A
Filosofia Medieval
Ocorreram muitas mudanças na
Igreja Católica neste período, não era permitido contrariar as revelações de
Deus. Na escolástica começaram os ensinamentos sobre a gramática, o dialeto, a
música, a geometria, a astronomia entre outras.
Podemos conciliar a fé como
uma crença e a razão como a capacidade de pensar e argumentar, o pensamento
seria a ideia e a mente. A fé e a razão é um conflito que explica os fenômenos
como alguns mitos. Neste período acreditavam que o espírito era imortal.

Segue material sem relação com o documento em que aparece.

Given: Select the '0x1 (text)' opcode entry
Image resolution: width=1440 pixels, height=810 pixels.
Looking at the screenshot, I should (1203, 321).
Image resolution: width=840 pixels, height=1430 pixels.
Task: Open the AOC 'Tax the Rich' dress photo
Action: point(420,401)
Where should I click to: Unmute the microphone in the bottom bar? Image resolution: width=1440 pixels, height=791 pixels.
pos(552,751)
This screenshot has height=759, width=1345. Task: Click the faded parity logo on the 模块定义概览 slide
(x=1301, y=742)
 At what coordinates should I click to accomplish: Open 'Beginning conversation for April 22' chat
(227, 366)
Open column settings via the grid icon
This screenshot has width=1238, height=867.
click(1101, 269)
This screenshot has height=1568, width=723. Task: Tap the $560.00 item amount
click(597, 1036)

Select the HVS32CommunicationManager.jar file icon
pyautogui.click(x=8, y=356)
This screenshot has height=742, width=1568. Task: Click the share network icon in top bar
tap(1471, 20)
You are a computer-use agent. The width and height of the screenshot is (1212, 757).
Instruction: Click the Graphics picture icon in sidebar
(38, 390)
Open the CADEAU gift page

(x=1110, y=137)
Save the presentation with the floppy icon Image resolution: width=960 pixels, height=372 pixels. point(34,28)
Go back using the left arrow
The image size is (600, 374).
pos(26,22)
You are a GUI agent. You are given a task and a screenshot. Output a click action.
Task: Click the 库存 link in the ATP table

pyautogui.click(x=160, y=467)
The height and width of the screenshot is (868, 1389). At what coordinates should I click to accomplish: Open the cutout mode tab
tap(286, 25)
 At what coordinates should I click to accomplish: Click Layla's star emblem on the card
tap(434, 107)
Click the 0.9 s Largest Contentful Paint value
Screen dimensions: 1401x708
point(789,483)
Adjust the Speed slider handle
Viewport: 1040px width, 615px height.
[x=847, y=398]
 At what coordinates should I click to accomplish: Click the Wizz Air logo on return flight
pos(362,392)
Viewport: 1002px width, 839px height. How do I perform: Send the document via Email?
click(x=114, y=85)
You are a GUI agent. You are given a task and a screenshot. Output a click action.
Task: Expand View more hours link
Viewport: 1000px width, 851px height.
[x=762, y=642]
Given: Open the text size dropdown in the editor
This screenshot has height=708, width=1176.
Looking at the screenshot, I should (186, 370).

São Tomás de Aquino nasceu
no ano de 1225, um filósofo escolástico. Foi Aquino que fundou o Tomismo,
acreditava no pensamento de Aristóteles. O Tomismo foi criado para não
contrariar a fé. Assim surgem as duas dimensões, uma é o ato que representa a
existência, e a outra é a potência que representa a capacidade real. Aquino
dizia que “A humildade é o primeiro degrau para a sabedoria”.
Surge o ser geral que
significa existir é sua essência e o ser pleno que Deus é um ato puro. Todos os
seres se movem através de outros seres, sendo Deus o primeiro ser. Algo que não
existe, começa existir por causa de algo que já existia.
Deus é um ser muito
inteligente que dirige as coisas da natureza. Nesta época os primeiros padres
resolveram criar textos falando da fé, isso deu origem ao nome Patrística. A
Patrística tinha o dever de propagar as ideias do cristianismo.
Santo Agostinho neste
período seguia o maniqueísmo, ceticismo e o neoplatonismo depois se converteu
ao cristianismo. Agostinho acreditava na Superioridade da Alma, e a liberdade
seria uma harmonia das próprias ações do ser humano.
Esse período da filosofia
medieval pode ser conhecido também como o período em que a igreja Romana
mandava na Europa, ou seja, não foi apenas de cristãos.